TASK DIRECTIONS:
Convert the material from its first line through the line containing "(112, 270)." into a JSON list of strings, one string per line, leaving out blank lines.

Pixel coordinate grounding material:
☆ ☆ ☆ ☆ ☆

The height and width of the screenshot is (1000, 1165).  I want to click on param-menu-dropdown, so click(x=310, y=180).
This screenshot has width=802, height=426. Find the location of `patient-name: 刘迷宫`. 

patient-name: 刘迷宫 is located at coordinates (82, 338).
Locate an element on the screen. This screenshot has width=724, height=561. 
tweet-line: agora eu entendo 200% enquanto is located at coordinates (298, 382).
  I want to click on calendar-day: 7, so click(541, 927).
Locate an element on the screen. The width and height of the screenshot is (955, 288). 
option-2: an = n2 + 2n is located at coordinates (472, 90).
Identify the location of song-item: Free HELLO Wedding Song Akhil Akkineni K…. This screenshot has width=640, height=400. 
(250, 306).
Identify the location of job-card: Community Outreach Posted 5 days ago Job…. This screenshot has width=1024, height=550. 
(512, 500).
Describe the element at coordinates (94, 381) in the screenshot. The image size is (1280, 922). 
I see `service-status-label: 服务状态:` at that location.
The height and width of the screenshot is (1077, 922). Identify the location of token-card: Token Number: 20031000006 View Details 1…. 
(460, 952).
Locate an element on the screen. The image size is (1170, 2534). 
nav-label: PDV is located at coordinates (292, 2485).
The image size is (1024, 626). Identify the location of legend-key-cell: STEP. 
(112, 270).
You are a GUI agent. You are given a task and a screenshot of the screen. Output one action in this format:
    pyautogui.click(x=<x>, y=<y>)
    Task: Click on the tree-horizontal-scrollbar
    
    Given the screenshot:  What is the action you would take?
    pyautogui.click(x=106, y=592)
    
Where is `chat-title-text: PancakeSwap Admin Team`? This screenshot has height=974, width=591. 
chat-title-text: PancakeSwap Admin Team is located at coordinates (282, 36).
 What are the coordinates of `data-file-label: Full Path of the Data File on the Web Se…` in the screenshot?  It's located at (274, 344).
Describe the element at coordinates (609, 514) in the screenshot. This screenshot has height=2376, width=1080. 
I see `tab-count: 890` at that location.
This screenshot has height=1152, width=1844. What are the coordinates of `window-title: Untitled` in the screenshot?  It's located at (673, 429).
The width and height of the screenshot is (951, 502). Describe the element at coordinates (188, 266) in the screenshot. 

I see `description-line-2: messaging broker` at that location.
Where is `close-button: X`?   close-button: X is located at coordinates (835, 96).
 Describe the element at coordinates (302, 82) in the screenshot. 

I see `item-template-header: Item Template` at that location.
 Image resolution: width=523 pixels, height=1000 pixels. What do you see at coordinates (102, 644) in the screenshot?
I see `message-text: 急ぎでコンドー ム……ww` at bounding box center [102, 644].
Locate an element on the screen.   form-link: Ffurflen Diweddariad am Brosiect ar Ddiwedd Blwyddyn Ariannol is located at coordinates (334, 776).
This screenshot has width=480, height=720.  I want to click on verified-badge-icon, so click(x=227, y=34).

☆ ☆ ☆ ☆ ☆

EXERCISE RESULT:
[
  "The height and width of the screenshot is (1000, 1165).  I want to click on param-menu-dropdown, so click(x=310, y=180).",
  "This screenshot has width=802, height=426. Find the location of `patient-name: 刘迷宫`. ",
  "patient-name: 刘迷宫 is located at coordinates (82, 338).",
  "Locate an element on the screen. This screenshot has width=724, height=561. ",
  "tweet-line: agora eu entendo 200% enquanto is located at coordinates (298, 382).",
  "  I want to click on calendar-day: 7, so click(541, 927).",
  "Locate an element on the screen. The width and height of the screenshot is (955, 288). ",
  "option-2: an = n2 + 2n is located at coordinates (472, 90).",
  "Identify the location of song-item: Free HELLO Wedding Song Akhil Akkineni K…. This screenshot has width=640, height=400. ",
  "(250, 306).",
  "Identify the location of job-card: Community Outreach Posted 5 days ago Job…. This screenshot has width=1024, height=550. ",
  "(512, 500).",
  "Describe the element at coordinates (94, 381) in the screenshot. The image size is (1280, 922). ",
  "I see `service-status-label: 服务状态:` at that location.",
  "The height and width of the screenshot is (1077, 922). Identify the location of token-card: Token Number: 20031000006 View Details 1…. ",
  "(460, 952).",
  "Locate an element on the screen. The image size is (1170, 2534). ",
  "nav-label: PDV is located at coordinates (292, 2485).",
  "The image size is (1024, 626). Identify the location of legend-key-cell: STEP. ",
  "(112, 270)."
]